_SHORT TASK 1_
Answer these questions from the passage about Abaarso school below:
(a) Which university accepts the top humanities student in the school?
(b) In which country is EARTH University?
(c) In what month and year does the staff enter the meeting hall?
_SHORT TASK 2_
Extend the passage about Abaarso school below, starting after its final sentence.

_PASSAGE SHOWN_
The weeks following Nimo’s acceptance pass like a dream. It seems like each day Harry and I will surprise a student with word that he or she has been accepted to college. Laura’s MasterCard program places students into Trinity College, Westminster College, and United States International University in Nairobi. My Doha visit pays off when the top humanities student in the school gets accepted to Georgetown. One student is headed to Michigan State and a couple more to EARTH University in Costa Rica. After every few acceptances, we make another announcement, and with each, Somaliland begins to embrace Abaarso. And why not? Embracing Abaarso is simply embracing their own children’s success. This is a clan society. Nimo and the others are their family.
41
THE CHERRY ON TOP
The staff enters the meeting hall in April 2013 with the same serious look we have worn so many times before. Our students have been through so much: school closures, attacks from their own countrymen, a visit from the Higher Education Commission, even defending themselves to the religious council. And those events account for just a fraction of the times we’ve gathered to discuss the latest threat to their school and their futures. Unexpected assemblies rightfully trigger fear.

_SUPPLIED INFORMATION_

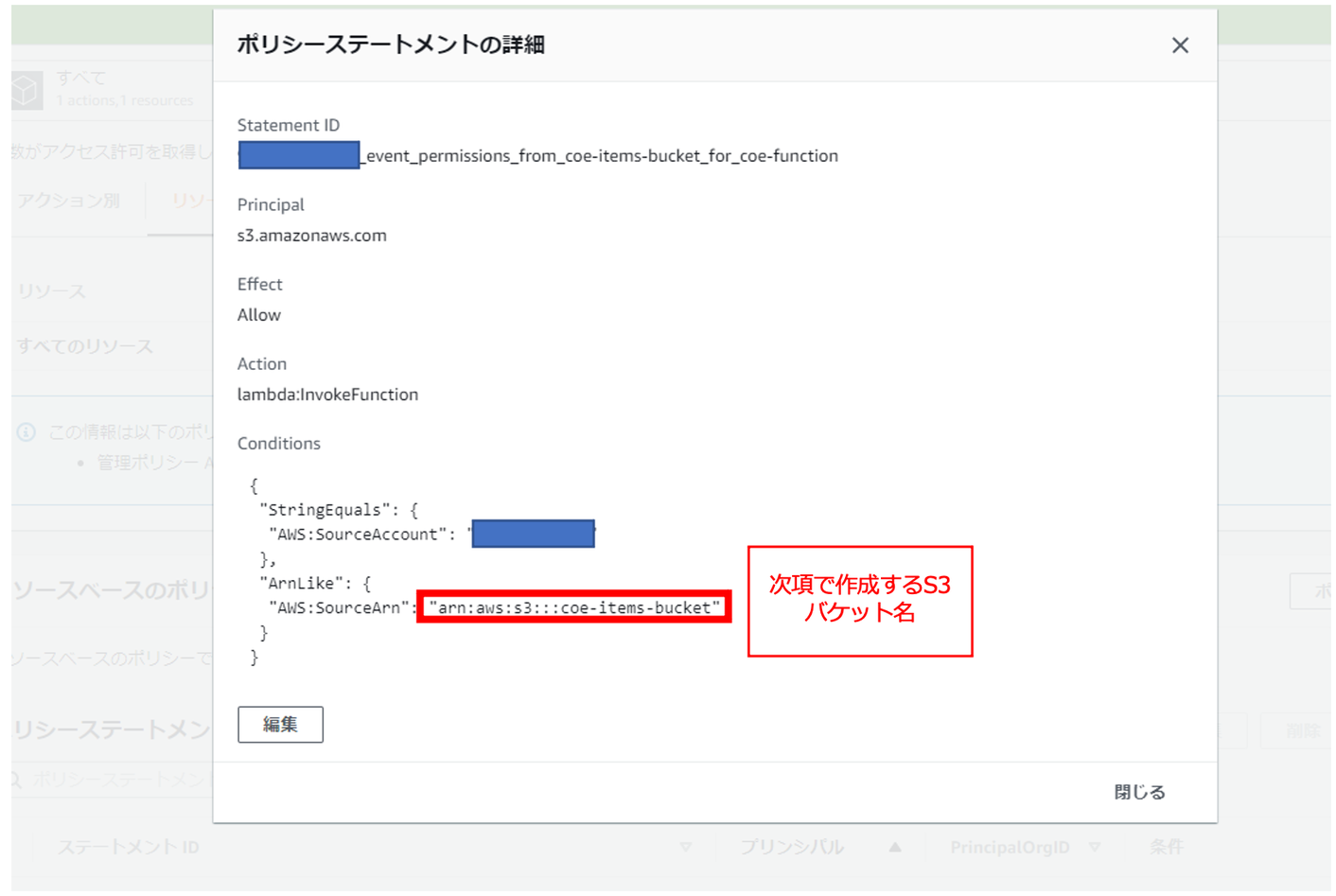
Task: Sort by プリンシパル column ascending arrow
Action: click(x=894, y=847)
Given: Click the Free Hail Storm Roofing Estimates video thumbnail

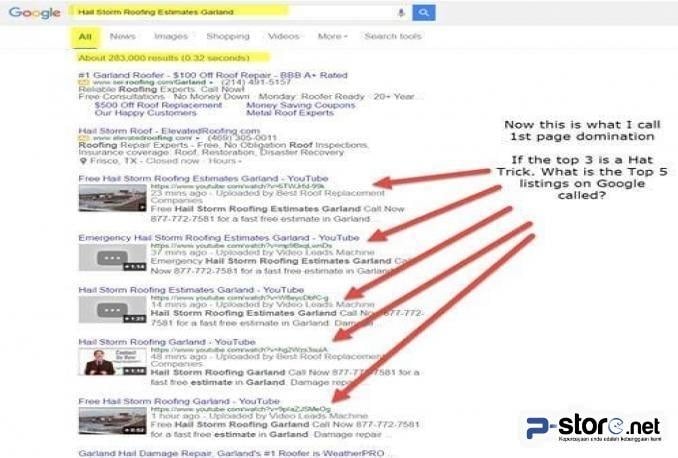Looking at the screenshot, I should coord(112,197).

_EXERCISE RESPONSE 1_
(a) Georgetown
(b) Costa Rica
(c) April 2013

_EXERCISE RESPONSE 2_
I walk to the center of the stage with several other teachers wearing the outraged look our students have unfortunately come to know. Our situation has suddenly turned so joyous with all the college acceptances, and now they anxiously await what bad news could once again turn our fortunes to the negative.
I quiet them and start my announcement. “They’ve told all kinds of lies about us. We’ve had to suffer injustices and attacks from everywhere. Well, what are they going to say now that Mubarik is going to the best engineering university in the world? He’s going to MIT!”
After a second of shock, the students start screaming, hugging each other, even crying. Boys and girls alike could not have been happier if they were the ones accepted. For Mubarik’s victory is their victory, too. They’ve all fought to reach this point, and they are proud that once again Mubarik will be leading them forward. As for me, I am lost in the power of the moment. There is nothing that needs to be done now, no imminent press release, no defending the school. I finally shed some tears.
There are other victories. News of Nimo and the other female students being awarded scholarships has struck a chord with Somali women. Between colleges and boarding schools, there are six new girls headed for American private education, and many of the fanciest women in Somaliland society host a dinner to congratulate them. In attendance are our girls, our female teachers, parents, a female representative of the Higher Education Commission, and even the vice president’s wife.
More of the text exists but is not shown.